> [What is asked]
Rewrite all of the material below with each "Given:" changed to "Objective:", leaving everything else unchanged.
#### Input ####
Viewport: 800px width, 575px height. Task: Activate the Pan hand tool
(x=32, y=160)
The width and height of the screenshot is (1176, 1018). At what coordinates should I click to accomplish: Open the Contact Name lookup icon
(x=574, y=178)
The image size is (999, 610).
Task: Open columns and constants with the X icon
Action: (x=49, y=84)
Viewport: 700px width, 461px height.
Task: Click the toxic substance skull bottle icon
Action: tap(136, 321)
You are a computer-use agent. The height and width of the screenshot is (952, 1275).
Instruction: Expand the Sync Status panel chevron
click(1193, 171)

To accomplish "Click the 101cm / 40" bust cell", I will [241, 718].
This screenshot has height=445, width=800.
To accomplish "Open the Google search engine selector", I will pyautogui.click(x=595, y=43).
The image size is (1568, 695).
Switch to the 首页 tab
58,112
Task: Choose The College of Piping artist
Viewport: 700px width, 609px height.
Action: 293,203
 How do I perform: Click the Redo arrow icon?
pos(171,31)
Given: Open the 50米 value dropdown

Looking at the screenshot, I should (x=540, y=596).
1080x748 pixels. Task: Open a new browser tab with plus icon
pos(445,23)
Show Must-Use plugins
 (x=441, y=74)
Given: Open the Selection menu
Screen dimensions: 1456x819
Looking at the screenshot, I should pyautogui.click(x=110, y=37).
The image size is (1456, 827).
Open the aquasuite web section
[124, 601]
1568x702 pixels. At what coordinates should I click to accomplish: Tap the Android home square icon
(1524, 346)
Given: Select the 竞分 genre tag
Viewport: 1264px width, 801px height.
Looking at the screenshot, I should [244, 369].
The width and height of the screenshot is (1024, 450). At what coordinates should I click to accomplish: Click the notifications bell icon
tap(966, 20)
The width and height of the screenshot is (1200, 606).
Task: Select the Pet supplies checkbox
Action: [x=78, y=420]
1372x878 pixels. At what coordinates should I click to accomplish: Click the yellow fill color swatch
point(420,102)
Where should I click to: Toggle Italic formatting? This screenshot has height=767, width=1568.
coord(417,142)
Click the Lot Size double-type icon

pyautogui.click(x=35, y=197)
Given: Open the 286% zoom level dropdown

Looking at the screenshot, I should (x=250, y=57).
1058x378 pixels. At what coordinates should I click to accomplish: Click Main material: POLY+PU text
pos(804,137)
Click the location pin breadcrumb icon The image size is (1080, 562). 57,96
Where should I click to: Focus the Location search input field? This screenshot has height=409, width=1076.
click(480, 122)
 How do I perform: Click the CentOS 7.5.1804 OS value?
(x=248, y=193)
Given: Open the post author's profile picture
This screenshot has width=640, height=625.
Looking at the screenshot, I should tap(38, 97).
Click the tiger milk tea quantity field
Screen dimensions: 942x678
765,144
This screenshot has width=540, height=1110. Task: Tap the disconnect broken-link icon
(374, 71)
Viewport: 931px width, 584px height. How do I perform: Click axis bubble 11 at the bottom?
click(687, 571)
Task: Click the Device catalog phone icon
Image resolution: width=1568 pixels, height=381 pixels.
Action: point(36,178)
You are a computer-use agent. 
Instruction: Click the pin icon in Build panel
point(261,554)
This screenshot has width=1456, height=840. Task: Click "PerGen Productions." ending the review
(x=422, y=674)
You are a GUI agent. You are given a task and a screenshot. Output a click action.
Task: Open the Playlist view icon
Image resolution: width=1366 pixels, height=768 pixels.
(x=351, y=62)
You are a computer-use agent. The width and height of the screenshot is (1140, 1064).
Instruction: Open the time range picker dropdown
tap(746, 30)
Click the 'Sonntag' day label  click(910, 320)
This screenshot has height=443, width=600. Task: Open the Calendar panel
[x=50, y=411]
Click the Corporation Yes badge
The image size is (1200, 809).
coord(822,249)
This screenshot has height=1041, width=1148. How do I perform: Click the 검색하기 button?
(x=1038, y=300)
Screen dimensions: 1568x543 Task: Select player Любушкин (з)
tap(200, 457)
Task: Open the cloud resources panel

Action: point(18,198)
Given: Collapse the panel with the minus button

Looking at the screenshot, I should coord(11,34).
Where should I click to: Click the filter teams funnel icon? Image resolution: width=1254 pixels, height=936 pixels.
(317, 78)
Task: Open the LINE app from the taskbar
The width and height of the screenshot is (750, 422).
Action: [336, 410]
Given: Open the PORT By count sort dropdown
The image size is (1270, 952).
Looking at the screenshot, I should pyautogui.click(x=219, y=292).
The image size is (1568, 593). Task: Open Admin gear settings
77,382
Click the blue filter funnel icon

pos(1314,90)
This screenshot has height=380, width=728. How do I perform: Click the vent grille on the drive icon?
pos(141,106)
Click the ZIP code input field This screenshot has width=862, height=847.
####
> [The answer]
Viewport: 800px width, 575px height. Task: Activate the Pan hand tool
(x=32, y=160)
The width and height of the screenshot is (1176, 1018). At what coordinates should I click to accomplish: Open the Contact Name lookup icon
(x=574, y=178)
The image size is (999, 610).
Task: Open columns and constants with the X icon
Action: (x=49, y=84)
Viewport: 700px width, 461px height.
Task: Click the toxic substance skull bottle icon
Action: tap(136, 321)
You are a computer-use agent. The height and width of the screenshot is (952, 1275).
Instruction: Expand the Sync Status panel chevron
click(1193, 171)

To accomplish "Click the 101cm / 40" bust cell", I will [241, 718].
This screenshot has height=445, width=800.
To accomplish "Open the Google search engine selector", I will pyautogui.click(x=595, y=43).
The image size is (1568, 695).
Switch to the 首页 tab
58,112
Task: Choose The College of Piping artist
Viewport: 700px width, 609px height.
Action: 293,203
 How do I perform: Click the Redo arrow icon?
pos(171,31)
Objective: Open the 50米 value dropdown

Looking at the screenshot, I should (x=540, y=596).
1080x748 pixels. Task: Open a new browser tab with plus icon
pos(445,23)
Show Must-Use plugins
 (x=441, y=74)
Objective: Open the Selection menu
Screen dimensions: 1456x819
Looking at the screenshot, I should pyautogui.click(x=110, y=37).
The image size is (1456, 827).
Open the aquasuite web section
[124, 601]
1568x702 pixels. At what coordinates should I click to accomplish: Tap the Android home square icon
(1524, 346)
Objective: Select the 竞分 genre tag
Viewport: 1264px width, 801px height.
Looking at the screenshot, I should [244, 369].
The width and height of the screenshot is (1024, 450). At what coordinates should I click to accomplish: Click the notifications bell icon
tap(966, 20)
The width and height of the screenshot is (1200, 606).
Task: Select the Pet supplies checkbox
Action: [x=78, y=420]
1372x878 pixels. At what coordinates should I click to accomplish: Click the yellow fill color swatch
point(420,102)
Where should I click to: Toggle Italic formatting? This screenshot has height=767, width=1568.
coord(417,142)
Click the Lot Size double-type icon

pyautogui.click(x=35, y=197)
Objective: Open the 286% zoom level dropdown

Looking at the screenshot, I should (x=250, y=57).
1058x378 pixels. At what coordinates should I click to accomplish: Click Main material: POLY+PU text
pos(804,137)
Click the location pin breadcrumb icon The image size is (1080, 562). 57,96
Where should I click to: Focus the Location search input field? This screenshot has height=409, width=1076.
click(480, 122)
 How do I perform: Click the CentOS 7.5.1804 OS value?
(x=248, y=193)
Objective: Open the post author's profile picture
This screenshot has width=640, height=625.
Looking at the screenshot, I should tap(38, 97).
Click the tiger milk tea quantity field
Screen dimensions: 942x678
765,144
This screenshot has width=540, height=1110. Task: Tap the disconnect broken-link icon
(374, 71)
Viewport: 931px width, 584px height. How do I perform: Click axis bubble 11 at the bottom?
click(687, 571)
Task: Click the Device catalog phone icon
Image resolution: width=1568 pixels, height=381 pixels.
Action: point(36,178)
You are a computer-use agent. 
Instruction: Click the pin icon in Build panel
point(261,554)
This screenshot has width=1456, height=840. Task: Click "PerGen Productions." ending the review
(x=422, y=674)
You are a GUI agent. You are given a task and a screenshot. Output a click action.
Task: Open the Playlist view icon
Image resolution: width=1366 pixels, height=768 pixels.
(x=351, y=62)
You are a computer-use agent. The width and height of the screenshot is (1140, 1064).
Instruction: Open the time range picker dropdown
tap(746, 30)
Click the 'Sonntag' day label  click(910, 320)
This screenshot has height=443, width=600. Task: Open the Calendar panel
[x=50, y=411]
Click the Corporation Yes badge
The image size is (1200, 809).
coord(822,249)
This screenshot has height=1041, width=1148. How do I perform: Click the 검색하기 button?
(x=1038, y=300)
Screen dimensions: 1568x543 Task: Select player Любушкин (з)
tap(200, 457)
Task: Open the cloud resources panel

Action: point(18,198)
Objective: Collapse the panel with the minus button

Looking at the screenshot, I should coord(11,34).
Where should I click to: Click the filter teams funnel icon? Image resolution: width=1254 pixels, height=936 pixels.
(317, 78)
Task: Open the LINE app from the taskbar
The width and height of the screenshot is (750, 422).
Action: [336, 410]
Objective: Open the PORT By count sort dropdown
The image size is (1270, 952).
Looking at the screenshot, I should pyautogui.click(x=219, y=292).
The image size is (1568, 593). Task: Open Admin gear settings
77,382
Click the blue filter funnel icon

pos(1314,90)
This screenshot has height=380, width=728. How do I perform: Click the vent grille on the drive icon?
pos(141,106)
Click the ZIP code input field This screenshot has width=862, height=847.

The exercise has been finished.